OR-MOC30XX Thyristor Optocoupler Product Introduction

Product list

Non-zero cross product	VDRM ≥ 400V	VDRM ≥ 600V	VDRM ≥ 800V	Customers are recommended to use electric current
IFT ≤ 20mA	OR-MOC3020	OR-MOC3050	OR-MOC3070	Trigger device current≥20mA
IFT ≤ 15mA	OR-MOC3021	OR-MOC3051	OR-MOC3071	Trigger device current≥15mA
IFT ≤ 10mA	OR-MOC3022	OR-MOC3052	OR-MOC3072	Trigger device current≥10mA
IFT ≤ 5mA	OR-MOC3023	OR-MOC3053	OR-MOC3073	Trigger device current≥5mA
IFT ≤ 3mA	OR-MOC3024	OR-MOC3054	OR-MOC3074	Trigger device current≥3mA

 

Zero cross product	VDRM ≥ 400V	VDRM ≥ 600V	VDRM ≥ 800V	Recommended current for customers
IFT ≤ 20mA	OR-MOC3040	OR-MOC3060	OR-MOC3080	Trigger device current≥20mA
IFT ≤ 15mA	OR-MOC3041	OR-MOC3061	OR-MOC3081	Trigger device current≥15mA
IFT ≤ 10mA	OR-MOC3042	OR-MOC3062	OR-MOC3082	Trigger device current≥10mA
IFT ≤ 5mA	OR-MOC3043	OR-MOC3063	OR-MOC3083	Trigger device current≥5mA
IFT ≤ 3mA	OR-MOC3044	OR-MOC3064	OR-MOC3084	Trigger device current≥3mA

 

Electrical Introduction

1.Trigger current（ IFT ）

Trigger current (IFT) is the minimum current required at the input when the output is switched on and triggered, which is an important parameter to be considered in customer circuit applications.

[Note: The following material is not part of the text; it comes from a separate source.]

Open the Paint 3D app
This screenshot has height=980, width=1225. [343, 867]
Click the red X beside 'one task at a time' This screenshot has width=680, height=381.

Therefore, in the design, the triggering current given by the circuit to the thyristor optocoupler must be larger than the IFT of the  thyristor optocoupler to ensure that the optocoupler can be triggered normally.

 

i.Effect of temperature on IFT

As shown in Figure 1, the effect of temperature on IFT is that if the temperature continues to rise, the IFT will show a slow downward trend over the specification range.

FIG. 1 Effect of temperature on IFT

 

2.Critical rise rate of off-state voltage (dv/dt)

The critical rise rate of the off-state voltage of the thyristor optocoupler is shown as follows.

dv/dt=0.63×E1/τ  unit  V/μS

       τ=RW×C unit μS

E1：VDM=2/3VDRM ，RW：Adjustable resistance ，C：Capacitors for generating exponential waveforms

From this formula, it can be seen that the dv/dt parameter is mainly an important parameter of the output thyristor  chip itself, which affects the application performance of the packaged optocoupler.

 

                                                                                                           FIG. 2 Schematic diagram of dv/dt test

 

3.Other parameters introduction.

1)Off-state repeat peak current IDRM: When the output is in the blocked state and under the off-state repeat peak voltage VDRM, the forward and reverse peak leakage current passes through the output.

2)Peak on-state voltage VTM: When the output terminal is in the on-state state, the voltage through the output terminal is called the peak on-state voltage.

3) Maintenance current IH: After the thyristor optocoupler output terminal is switched on, the minimum current necessary to keep the output terminal continuously in the on-state.

 

Circuit recommendation

Thyristor photocouplers can be isolated for AC load control, provided the load is relatively small (about 50 mA or less). For larger currents (up to a few amps), a SCR photocoupler is combined with a high-power SCR for AC load control. The following diagram shows the basic circuit configuration. Rs and Cs are elements of the buffer circuit that prevent the thyristor photocoupler switch failure by shielding noise, while the varistor absorbs any surge voltage from the power line.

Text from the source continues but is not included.